**Task input:**
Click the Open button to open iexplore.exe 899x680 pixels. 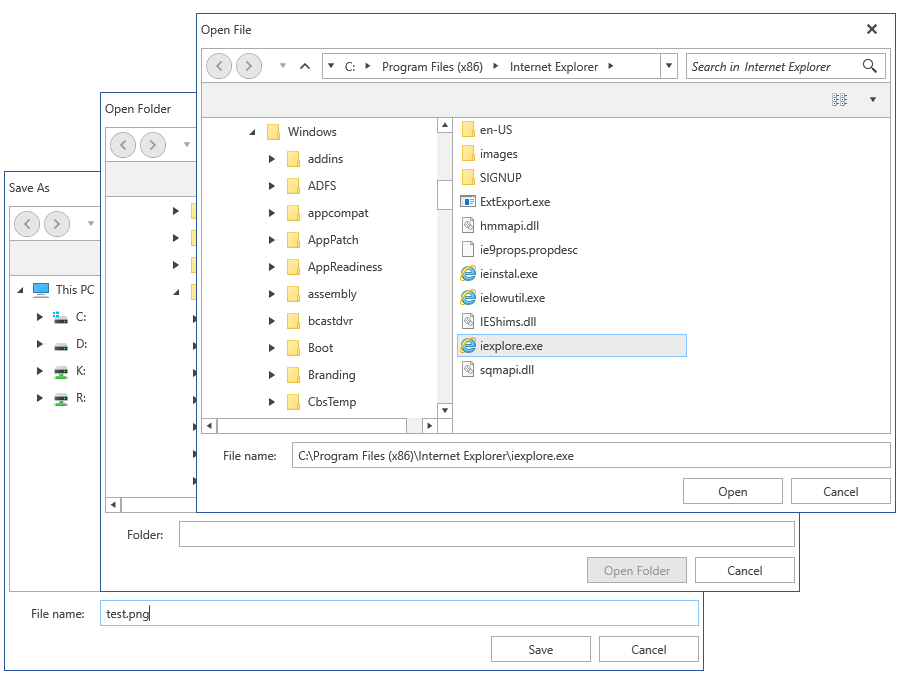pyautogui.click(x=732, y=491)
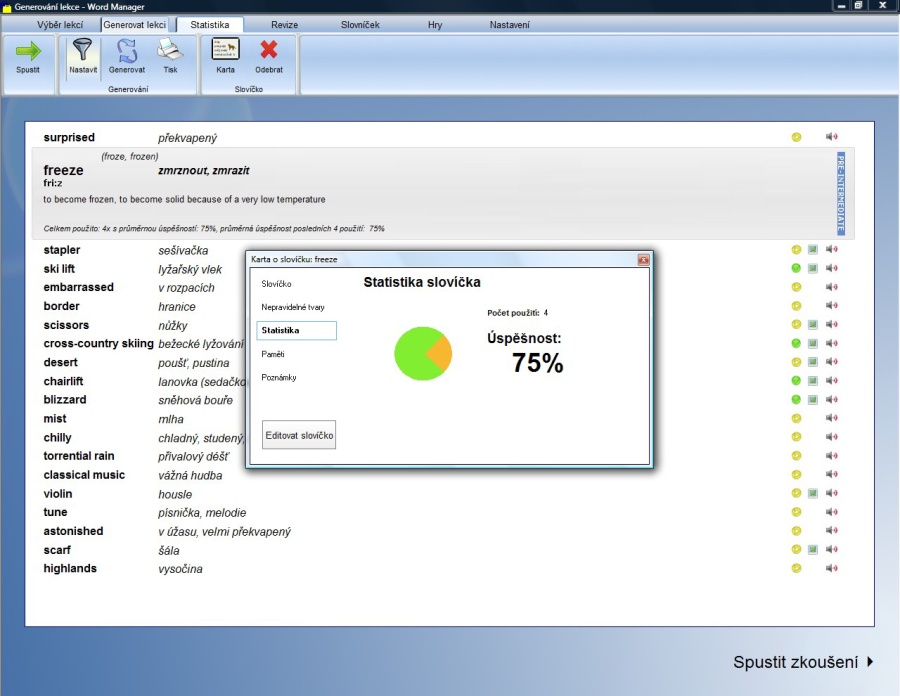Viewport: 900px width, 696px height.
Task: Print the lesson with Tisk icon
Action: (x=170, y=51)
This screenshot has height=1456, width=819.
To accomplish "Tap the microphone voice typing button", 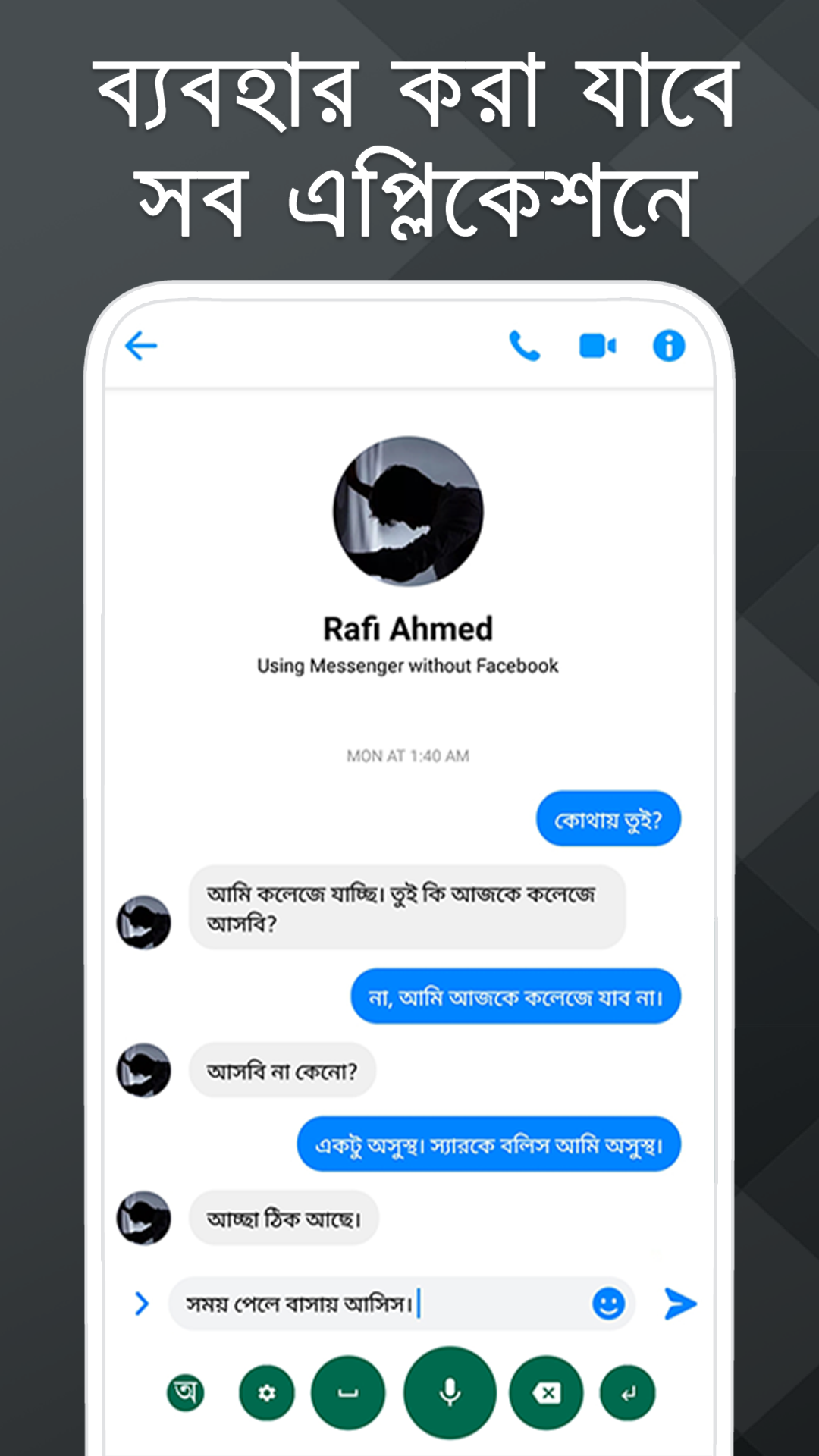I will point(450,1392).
--
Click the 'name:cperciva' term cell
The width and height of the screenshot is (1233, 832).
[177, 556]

**Set problem:** Please list every row above that contains the word "screenshot", copying each one in full.

**Correct result:**
This screenshot has height=1456, width=819.
The width and height of the screenshot is (1233, 832).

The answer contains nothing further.